Improper TMI Money Shifts Cited : Investing: Court-appointed manager describes a ‘disturbing pattern.’ TMI owner calls report a ‘hatchet job.’
NEWPORT BEACH — The owners of Teachers Management & Investment Corp. improperly transferred nearly $600,000 from one of the fund’s three dozen partnerships, according to a report by the court-appointed manager for TMI’s assets.
Dennis B. Schmucker said in his report, filed Thursday in Orange County Superior Court, that TMI “paid itself in apparent violation of the partnership agreement” for Parducci Winery Ltd. and that there was a “co-mingling of partnership funds” with other accounts.
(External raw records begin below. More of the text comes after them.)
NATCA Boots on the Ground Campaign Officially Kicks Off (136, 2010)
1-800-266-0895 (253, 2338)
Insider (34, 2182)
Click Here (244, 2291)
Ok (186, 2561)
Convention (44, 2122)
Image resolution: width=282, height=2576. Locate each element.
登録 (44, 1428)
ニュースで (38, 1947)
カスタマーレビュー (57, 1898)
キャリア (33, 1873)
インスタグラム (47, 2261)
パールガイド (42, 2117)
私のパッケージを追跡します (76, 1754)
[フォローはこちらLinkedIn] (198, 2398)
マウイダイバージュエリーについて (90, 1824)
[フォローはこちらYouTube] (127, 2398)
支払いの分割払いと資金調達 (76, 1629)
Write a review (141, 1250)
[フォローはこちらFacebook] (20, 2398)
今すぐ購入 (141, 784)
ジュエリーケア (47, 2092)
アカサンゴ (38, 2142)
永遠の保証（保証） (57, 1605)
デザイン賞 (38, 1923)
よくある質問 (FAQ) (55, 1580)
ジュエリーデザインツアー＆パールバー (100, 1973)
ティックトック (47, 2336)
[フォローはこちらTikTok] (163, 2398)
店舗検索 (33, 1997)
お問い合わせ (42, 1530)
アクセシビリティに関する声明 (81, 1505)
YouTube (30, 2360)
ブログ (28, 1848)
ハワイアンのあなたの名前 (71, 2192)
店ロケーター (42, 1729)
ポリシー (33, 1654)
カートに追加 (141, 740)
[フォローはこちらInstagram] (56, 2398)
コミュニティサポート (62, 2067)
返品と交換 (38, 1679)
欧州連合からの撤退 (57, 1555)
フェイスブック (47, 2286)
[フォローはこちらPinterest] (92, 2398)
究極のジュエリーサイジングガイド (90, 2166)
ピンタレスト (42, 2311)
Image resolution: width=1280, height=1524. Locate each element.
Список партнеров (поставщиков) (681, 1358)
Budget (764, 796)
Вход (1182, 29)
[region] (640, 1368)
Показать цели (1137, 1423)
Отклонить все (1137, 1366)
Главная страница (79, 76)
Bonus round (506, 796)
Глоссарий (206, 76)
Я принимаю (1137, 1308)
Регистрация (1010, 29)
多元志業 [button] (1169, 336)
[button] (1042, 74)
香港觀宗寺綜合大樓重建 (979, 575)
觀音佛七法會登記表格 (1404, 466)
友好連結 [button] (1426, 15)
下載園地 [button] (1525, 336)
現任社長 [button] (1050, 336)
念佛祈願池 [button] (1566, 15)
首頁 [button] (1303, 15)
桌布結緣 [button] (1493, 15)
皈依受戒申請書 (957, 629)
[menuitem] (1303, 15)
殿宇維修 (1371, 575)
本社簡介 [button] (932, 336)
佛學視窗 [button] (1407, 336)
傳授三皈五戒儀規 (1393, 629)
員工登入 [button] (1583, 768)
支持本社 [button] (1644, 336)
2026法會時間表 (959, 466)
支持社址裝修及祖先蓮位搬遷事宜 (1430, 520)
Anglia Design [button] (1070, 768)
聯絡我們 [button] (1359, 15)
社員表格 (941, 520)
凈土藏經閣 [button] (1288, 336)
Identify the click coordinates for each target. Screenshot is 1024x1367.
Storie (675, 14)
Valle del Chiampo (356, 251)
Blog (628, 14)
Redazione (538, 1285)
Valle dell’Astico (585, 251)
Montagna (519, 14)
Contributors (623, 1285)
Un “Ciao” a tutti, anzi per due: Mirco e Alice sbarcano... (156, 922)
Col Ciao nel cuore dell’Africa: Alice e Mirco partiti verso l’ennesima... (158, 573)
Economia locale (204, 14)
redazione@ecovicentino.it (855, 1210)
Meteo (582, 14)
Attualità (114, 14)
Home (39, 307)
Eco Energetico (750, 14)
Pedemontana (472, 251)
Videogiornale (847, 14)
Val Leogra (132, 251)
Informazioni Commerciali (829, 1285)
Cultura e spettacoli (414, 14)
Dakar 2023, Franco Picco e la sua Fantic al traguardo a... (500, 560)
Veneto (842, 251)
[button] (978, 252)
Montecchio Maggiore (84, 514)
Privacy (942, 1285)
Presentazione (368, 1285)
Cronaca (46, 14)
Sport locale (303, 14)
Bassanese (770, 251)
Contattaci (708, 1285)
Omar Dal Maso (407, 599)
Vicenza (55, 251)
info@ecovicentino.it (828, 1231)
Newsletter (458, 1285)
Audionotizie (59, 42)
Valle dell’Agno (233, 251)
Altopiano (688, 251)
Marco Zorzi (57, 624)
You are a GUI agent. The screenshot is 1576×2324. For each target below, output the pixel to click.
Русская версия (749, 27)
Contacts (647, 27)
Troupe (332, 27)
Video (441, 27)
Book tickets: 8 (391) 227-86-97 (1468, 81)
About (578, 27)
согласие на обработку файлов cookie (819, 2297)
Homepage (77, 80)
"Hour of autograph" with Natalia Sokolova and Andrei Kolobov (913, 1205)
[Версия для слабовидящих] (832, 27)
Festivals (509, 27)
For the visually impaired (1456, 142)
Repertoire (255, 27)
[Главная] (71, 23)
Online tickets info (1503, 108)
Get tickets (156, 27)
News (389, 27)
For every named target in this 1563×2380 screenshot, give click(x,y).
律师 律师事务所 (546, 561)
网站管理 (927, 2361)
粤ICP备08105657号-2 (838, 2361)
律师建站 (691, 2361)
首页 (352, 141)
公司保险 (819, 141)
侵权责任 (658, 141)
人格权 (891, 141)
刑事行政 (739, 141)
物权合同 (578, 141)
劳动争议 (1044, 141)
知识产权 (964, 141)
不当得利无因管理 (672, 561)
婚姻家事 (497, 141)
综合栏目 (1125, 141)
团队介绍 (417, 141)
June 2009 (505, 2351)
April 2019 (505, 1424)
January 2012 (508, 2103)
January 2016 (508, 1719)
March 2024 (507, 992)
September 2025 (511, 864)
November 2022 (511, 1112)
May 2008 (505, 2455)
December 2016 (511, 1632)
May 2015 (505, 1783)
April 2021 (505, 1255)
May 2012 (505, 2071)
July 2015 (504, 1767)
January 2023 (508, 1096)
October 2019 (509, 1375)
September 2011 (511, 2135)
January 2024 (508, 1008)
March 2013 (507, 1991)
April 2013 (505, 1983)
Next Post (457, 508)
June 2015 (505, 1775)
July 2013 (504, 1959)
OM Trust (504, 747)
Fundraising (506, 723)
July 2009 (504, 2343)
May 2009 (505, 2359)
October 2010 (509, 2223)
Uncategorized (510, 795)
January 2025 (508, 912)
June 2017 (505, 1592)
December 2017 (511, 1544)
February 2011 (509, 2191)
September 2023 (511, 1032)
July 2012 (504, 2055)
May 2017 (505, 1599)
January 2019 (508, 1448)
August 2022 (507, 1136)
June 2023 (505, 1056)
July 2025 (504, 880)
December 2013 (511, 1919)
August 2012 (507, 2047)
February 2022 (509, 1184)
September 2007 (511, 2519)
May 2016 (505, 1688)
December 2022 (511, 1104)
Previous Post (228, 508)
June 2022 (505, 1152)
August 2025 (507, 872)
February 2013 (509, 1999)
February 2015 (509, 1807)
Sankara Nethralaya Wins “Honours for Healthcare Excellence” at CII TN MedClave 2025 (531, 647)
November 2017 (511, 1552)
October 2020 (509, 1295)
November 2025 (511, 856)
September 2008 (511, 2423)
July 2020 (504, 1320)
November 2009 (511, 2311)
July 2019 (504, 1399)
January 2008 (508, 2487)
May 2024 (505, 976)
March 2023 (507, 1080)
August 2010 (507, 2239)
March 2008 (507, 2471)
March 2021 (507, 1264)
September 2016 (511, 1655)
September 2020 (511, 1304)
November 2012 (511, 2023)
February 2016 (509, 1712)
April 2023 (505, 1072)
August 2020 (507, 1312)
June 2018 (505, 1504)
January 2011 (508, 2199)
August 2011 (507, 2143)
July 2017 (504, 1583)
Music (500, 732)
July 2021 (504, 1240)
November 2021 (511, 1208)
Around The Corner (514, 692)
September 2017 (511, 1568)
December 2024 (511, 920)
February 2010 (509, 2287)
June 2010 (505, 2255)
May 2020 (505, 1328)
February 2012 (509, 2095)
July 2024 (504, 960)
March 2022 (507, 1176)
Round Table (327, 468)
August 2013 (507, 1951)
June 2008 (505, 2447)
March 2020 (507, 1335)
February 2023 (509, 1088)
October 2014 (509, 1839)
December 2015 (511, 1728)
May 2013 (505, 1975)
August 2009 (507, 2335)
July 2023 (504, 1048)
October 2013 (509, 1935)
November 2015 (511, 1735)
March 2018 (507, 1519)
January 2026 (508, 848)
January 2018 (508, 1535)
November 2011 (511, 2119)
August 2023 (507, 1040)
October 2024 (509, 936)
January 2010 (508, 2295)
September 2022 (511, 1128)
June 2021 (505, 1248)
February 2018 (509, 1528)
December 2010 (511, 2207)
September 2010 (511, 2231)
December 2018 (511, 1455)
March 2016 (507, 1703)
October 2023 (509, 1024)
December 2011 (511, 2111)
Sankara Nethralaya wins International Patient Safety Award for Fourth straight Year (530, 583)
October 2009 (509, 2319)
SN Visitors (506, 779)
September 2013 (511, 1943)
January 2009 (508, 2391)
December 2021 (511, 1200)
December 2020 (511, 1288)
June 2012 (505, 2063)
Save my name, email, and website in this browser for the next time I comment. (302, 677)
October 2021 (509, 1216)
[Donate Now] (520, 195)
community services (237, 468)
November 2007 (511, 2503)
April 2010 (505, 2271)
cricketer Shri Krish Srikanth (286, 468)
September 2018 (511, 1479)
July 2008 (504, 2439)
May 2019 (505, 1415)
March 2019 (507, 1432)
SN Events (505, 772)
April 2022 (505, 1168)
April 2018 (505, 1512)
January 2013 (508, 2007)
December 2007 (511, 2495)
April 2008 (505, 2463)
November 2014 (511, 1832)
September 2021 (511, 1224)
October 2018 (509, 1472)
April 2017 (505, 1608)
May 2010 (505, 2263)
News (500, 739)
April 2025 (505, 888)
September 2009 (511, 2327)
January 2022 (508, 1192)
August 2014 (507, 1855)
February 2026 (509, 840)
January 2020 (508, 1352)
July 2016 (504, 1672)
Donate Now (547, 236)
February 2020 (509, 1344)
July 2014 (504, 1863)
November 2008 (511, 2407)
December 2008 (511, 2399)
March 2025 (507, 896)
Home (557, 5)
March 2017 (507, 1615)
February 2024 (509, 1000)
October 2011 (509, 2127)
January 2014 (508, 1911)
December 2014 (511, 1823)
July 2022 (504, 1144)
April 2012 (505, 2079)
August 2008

Schmucker, a veteran Southern California real estate trouble-shooter, also said he found a “disturbing pattern of apparent violations or distortion of the traditional transactions permitted under the terms of the partnership agreement.”
That included evidence that an estimated $122,500 was diverted by TMI during the past three years as management fees in excess of the amounts disclosed to investors in partnership agreements, the report stated.
Another $199,800 was taken to pay TMI staff salaries, also a violation of the partnership agreements, Schmucker said, citing an examination by the accounting firm Kenneth Leventhal & Co.
TMI owner Maurice B. Shuman called the report a “hatchet job” and said he will dispute the findings at hearing set for Wednesday.
Four investors filed a lawsuit in August alleging that TMI, based in Newport Beach, fraudulently lost $100 million of clients’ funds. Most of the money in TMI’s 38 real estate partnerships--estimated to total nearly $1 billion--was invested by California teachers for their retirement.
Schmucker was appointed by the court Oct. 6 to manage TMI’s assets and examine the partnerships. He is to issue a full report to Orange County Superior Court Judge Francisco F. Firmat next month.
In this week’s report, Schmucker also stated that an estimated $100,000 of investors’ funds was transferred from various partnerships to pay some of TMI’s legal fees stemming from the lawsuit.
Also, the report stated, in recent years TMI owners “began to look for new ways to withdraw money from the partnerships and to look for novel ways to attempt to justify the withdrawal of those funds.”
The report said the winery’s future is now in jeopardy, according to Kenneth Leventhal examiners, who found that TMI has operated Parducci in the red since 1991, losing $2.8 million during the past three years. The company has not paid returns to investors since 1991, the accounting firm found.